══ EXERCISE MATERIALS

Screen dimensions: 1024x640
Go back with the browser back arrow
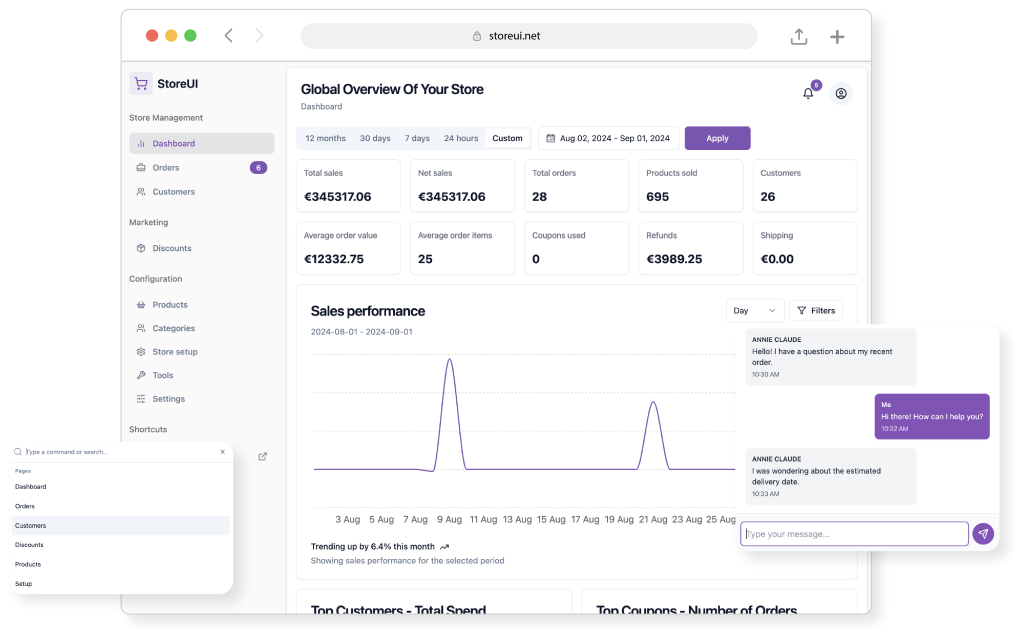(229, 36)
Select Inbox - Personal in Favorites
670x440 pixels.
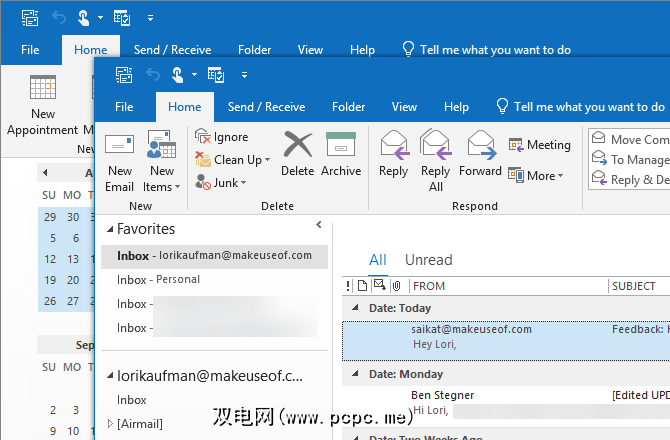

════

● WHAT YOU ARE ASKED TO DO
From the first line to the last, repeat the data above exactly and leave the pictures out.

● RESULT FOR THIS TASK
Screen dimensions: 1024x640
Go back with the browser back arrow
(229, 36)
Select Inbox - Personal in Favorites
670x440 pixels.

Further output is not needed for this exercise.